Say what? You’re telling me that a typical high school kid can become a half vampire, a condition that gives him access to some vampire powers, but still allows him to venture out during daylight? You’re also telling me that our hero falls for a girl with a monkey tail, and that there are good vampires — they sip a bit of blood and move on — and bad vampires — they go for the jugular?
Of course, you’re not telling me any of this, but the new movie Cirque du Freak: The Vampire’s Assistant does exactly that and more. Much more. Glutted with freaks and geeks, Cirque du Freak tells a story from a series of books by author Darren Shan. It starts well enough, but eventually wears out its welcome, resorting to violent clashes that dump the movie into a creatively exhausted heap.
For 27 years, Robert Denerstein was the film critic at The Rocky Mountain News. Read more of Robert's reviews at Denerstein Unleashed.
The story centers on Darren (Chris Massoglia), a straight-arrow high school student. Darren’s best friend (Josh Hutcherson) is more rebellious and angry, but it’s Darren who’s turned into a half vampire, a transformation that has something to do with his destiny. That’s with a capital “D.”

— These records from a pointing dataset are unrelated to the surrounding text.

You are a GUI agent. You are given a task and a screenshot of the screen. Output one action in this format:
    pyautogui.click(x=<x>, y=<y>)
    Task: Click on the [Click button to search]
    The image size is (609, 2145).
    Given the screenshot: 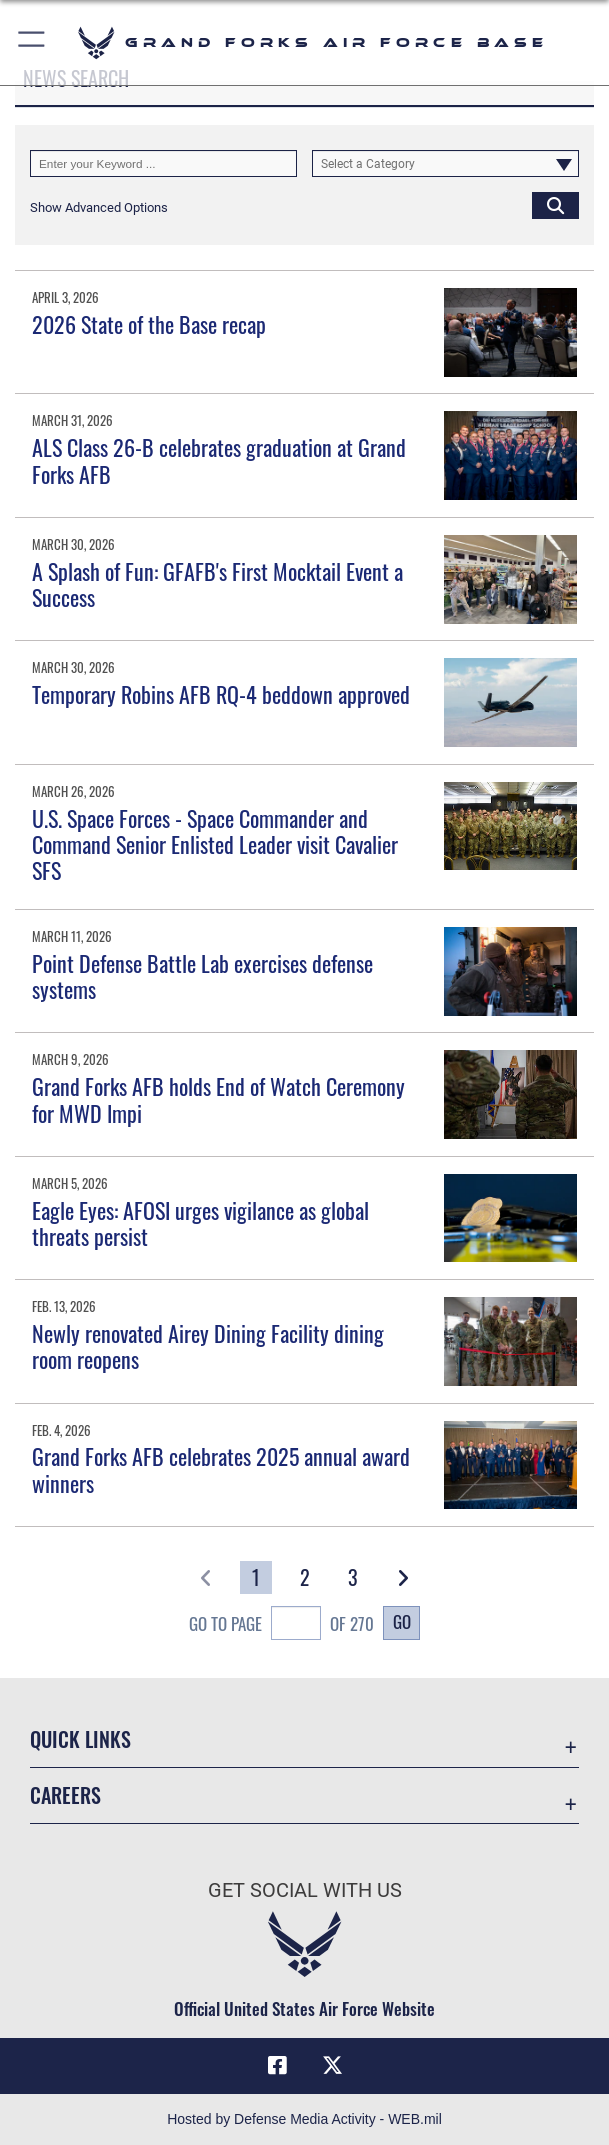 What is the action you would take?
    pyautogui.click(x=555, y=205)
    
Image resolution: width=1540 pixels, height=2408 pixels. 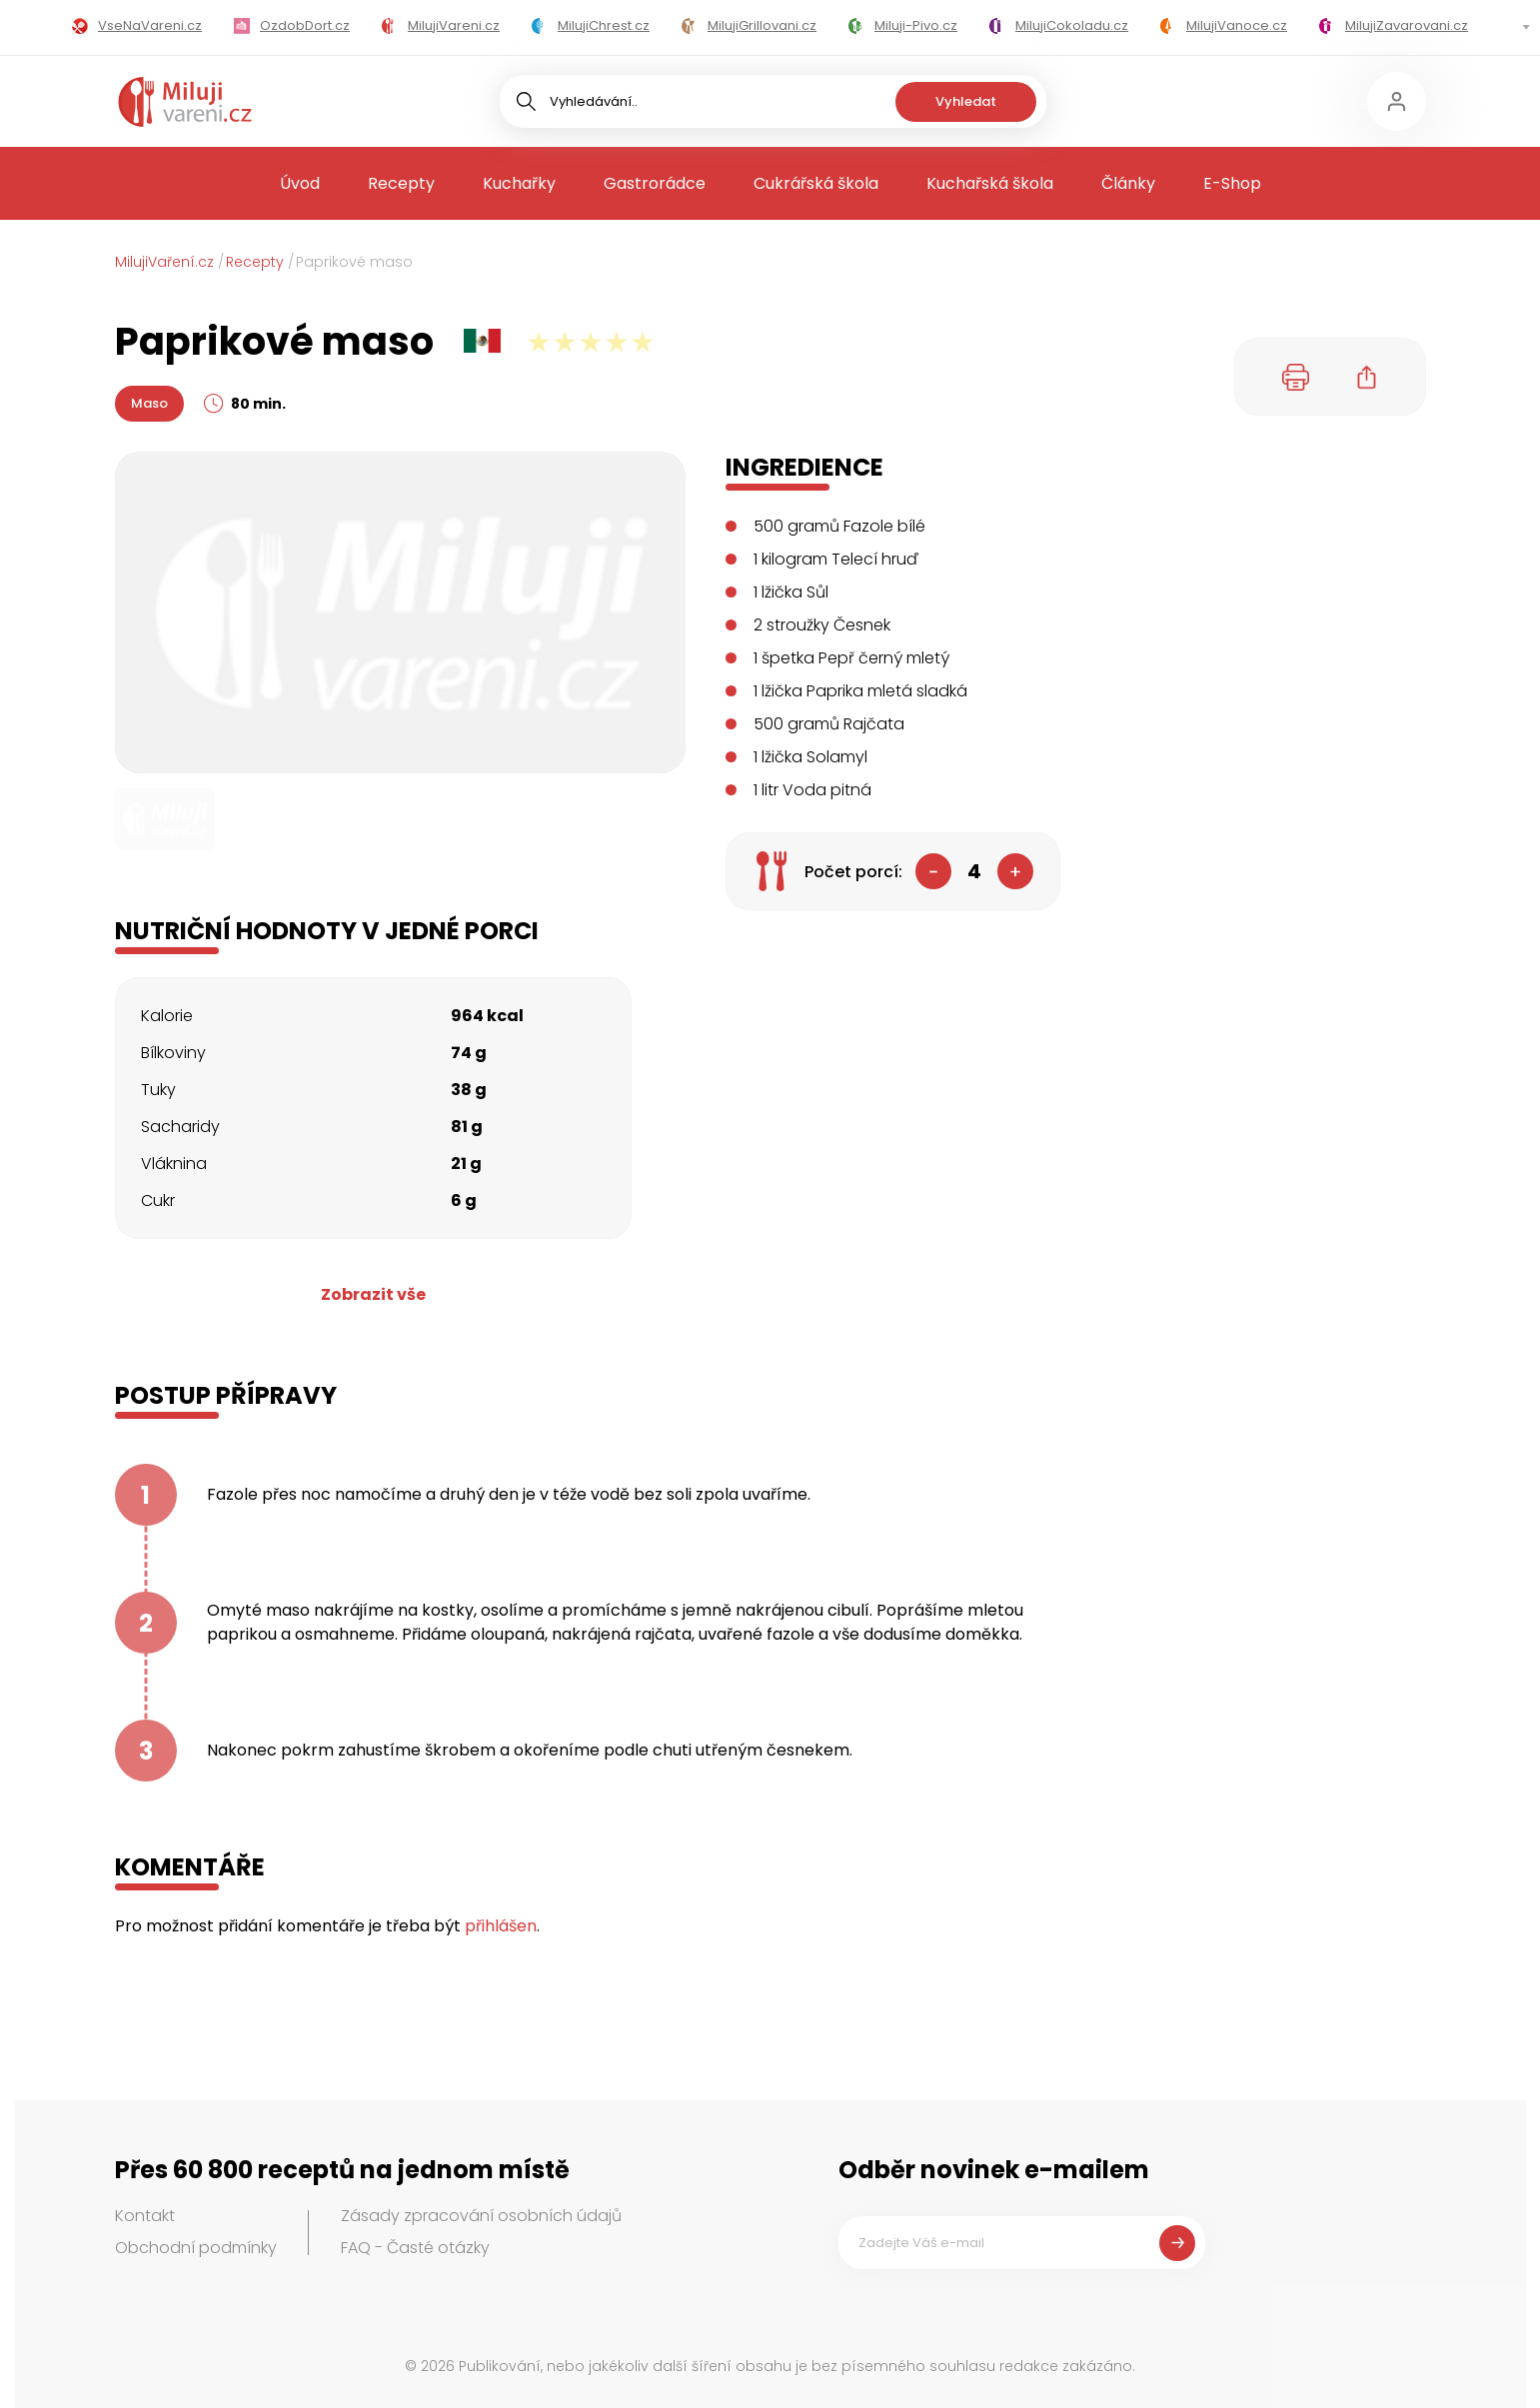 What do you see at coordinates (816, 183) in the screenshot?
I see `Cukrářská škola` at bounding box center [816, 183].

John C. Reilly appears as Larten Crepsley, a vampire who takes Darren under wing — or is it under fang? I guess it’s under wing because these vampires don’t seem to have fangs. They take refuge at the campsite of a traveling freak show, which has been declared neutral territory for both kinds of vampires — good and bad — by its ringmaster Mr. Tall (Ken Watanabe).

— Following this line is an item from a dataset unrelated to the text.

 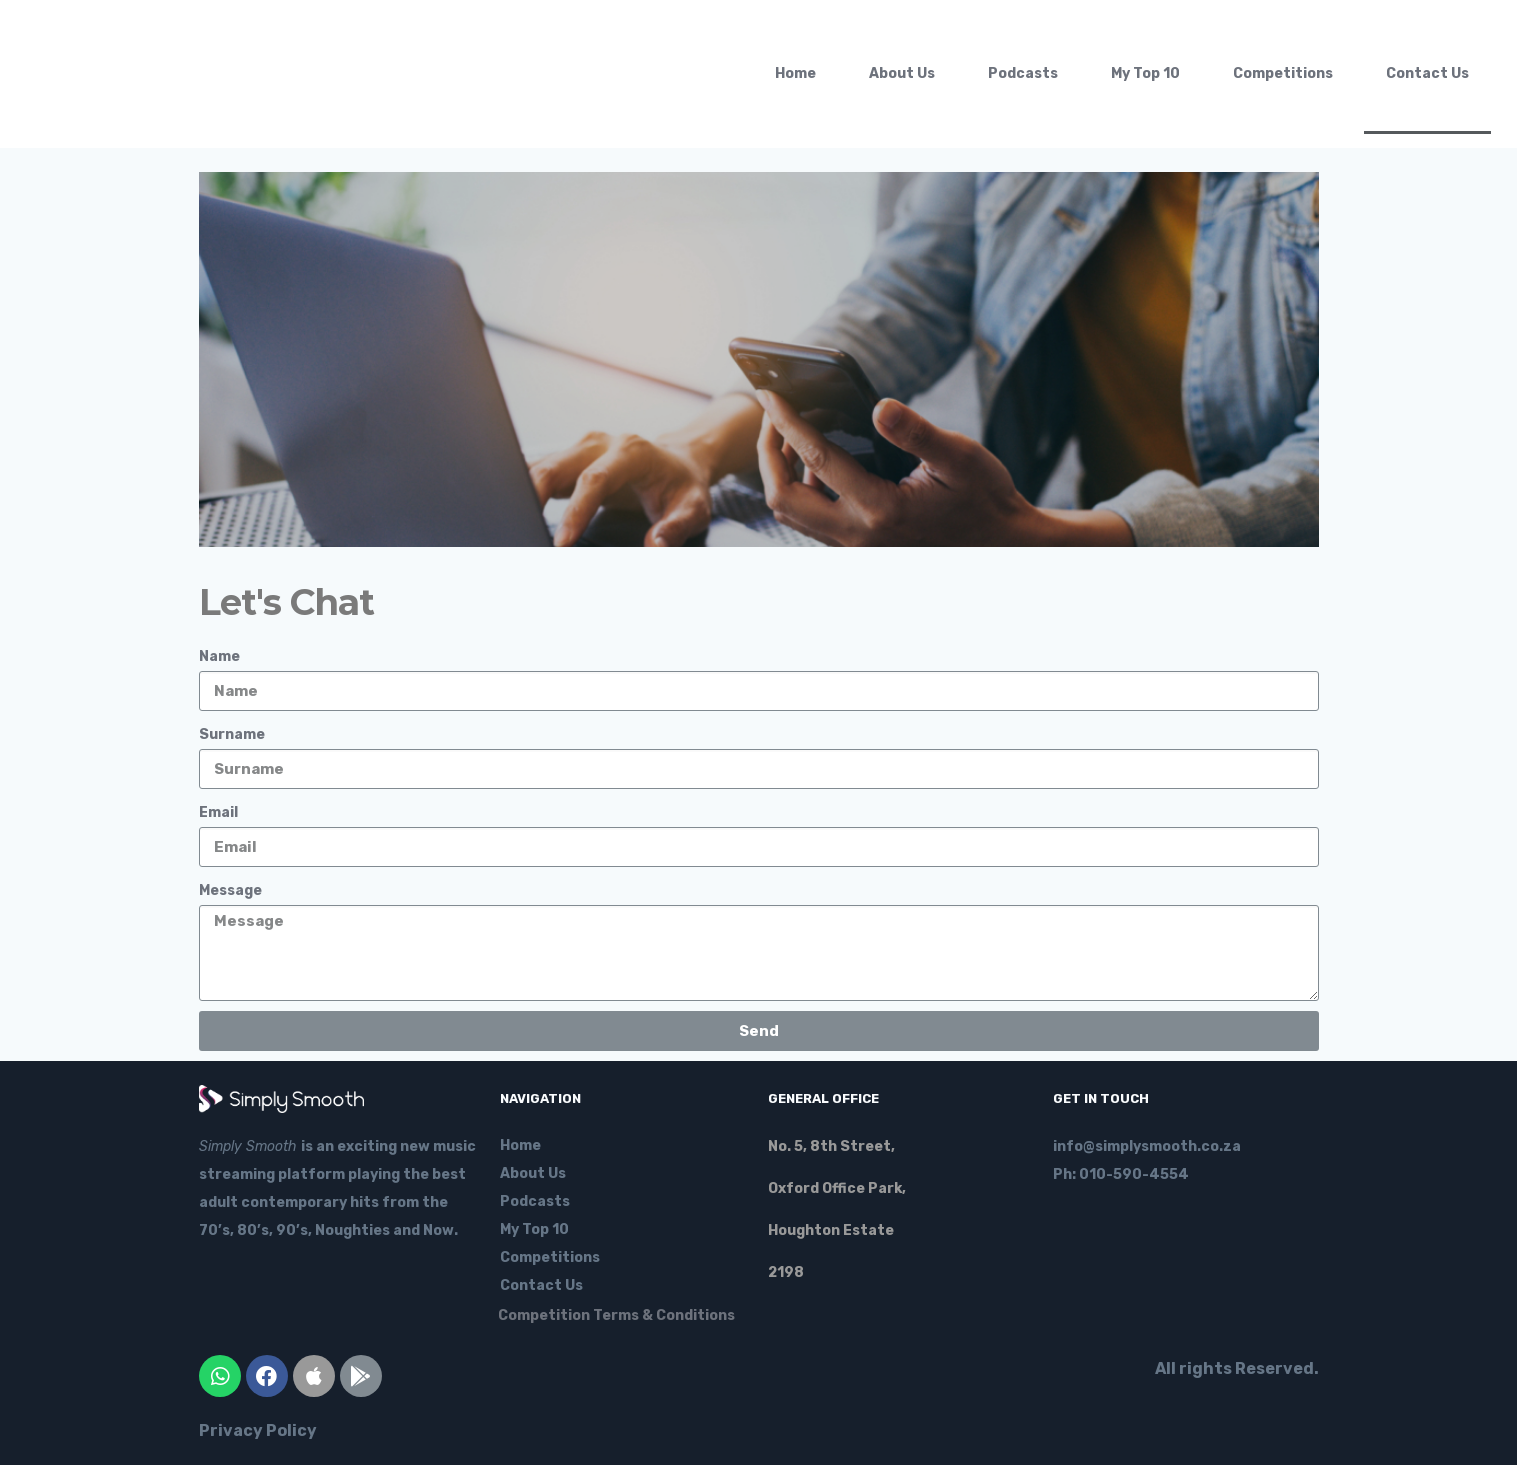 I want to click on Message, so click(x=230, y=890).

I can’t imagine that anyone has been longing to see what Salma Hayek looks like with a beard, but the movie affords the curious just such opportunity. She plays a hormonally challenged freak who also happens to be Crepsley’s love interest. Willem Dafoe appears briefly and superfluously. The only truly interesting performance is given by Reilly. His Crespley is too world-weary to be especially menacing but not too tired to be arch.
I’m betting that the 200-year-old Crespley, if given a half a chance, might have nasty things to say about the strangely excessive plot, which — by the end — seems to exist mostly to set up a series of sequels. I may pass. I didn’t hate watching Cirque du Freak, but it certainly didn’t make me hungry for more.
Note: I’ve read that Shan’s books are aimed squarely at tweens, but I noticed lots of younger children at a preview screening. The level of violence and profanity may be mild by R-rated standards, but this one seems questionable for little ones. The movie is rated PG-13.